Ahí estaban las sinuosas figuras que indicaban los orinales; formas en posición tan eminentemente erótica; con su imagen desbordando sexualidad; mostrando esas partes del cuerpo que seguramente el cura preferiría tapar, y esas figuras se erguían por sobre las cabezas de los presentes, y dichas figuras hacían desear a las viejas aquellas extravagancias antiparroquias que se habían desplegado en ese mismo edificio cuando bar.
Algo que no debía estar, estaba sin embargo allí.. Y ese algo era lo que la parroquia y sus moralizantes palabras querían desterrar del barrio.
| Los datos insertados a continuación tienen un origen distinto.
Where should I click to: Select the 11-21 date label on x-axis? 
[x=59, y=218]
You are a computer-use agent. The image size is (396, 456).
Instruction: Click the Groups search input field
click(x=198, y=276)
A alguien se le había escapado un pequeño pero incisivo pormenor. Lo que debía ser reprimido, olvidado y escondido decía presente mediante el signo de indicación del lugar para depositar los desechos corporales. La sexualidad y el bar debían ser un desecho, pero seguían allí. El bar resistía a las intentonas apostólicas romanas de prohibir lo que meses atrás en ese edificio hubiese estado permitido. Y sigamos con Freud, y encontremos el tercer momento de la represión, el retorno de lo reprimido, donde lo reprimido en los momentos anteriores hace valer su efectividad psíquica, ya que empuja hacia lo consciente, buscando algún tipo de satisfacción mediante los llamados retoños de lo reprimido. Y ahí estaban los signos del baño del bar, como retoños de lo reprimido, logrando su satisfacción en esa primera misa.

En ese lugar, algo ya no estaba; y sin embargo seguía estando. Y las viejas se ruborizaban. Nunca sabremos si en realidad el rubor se debía a la vergüenza o, como la mayoría sospechábamos, el color rojizo de sus rostros tenía que ver con que aquello que tanto odiaban era lo que en verdad tanto deseaban.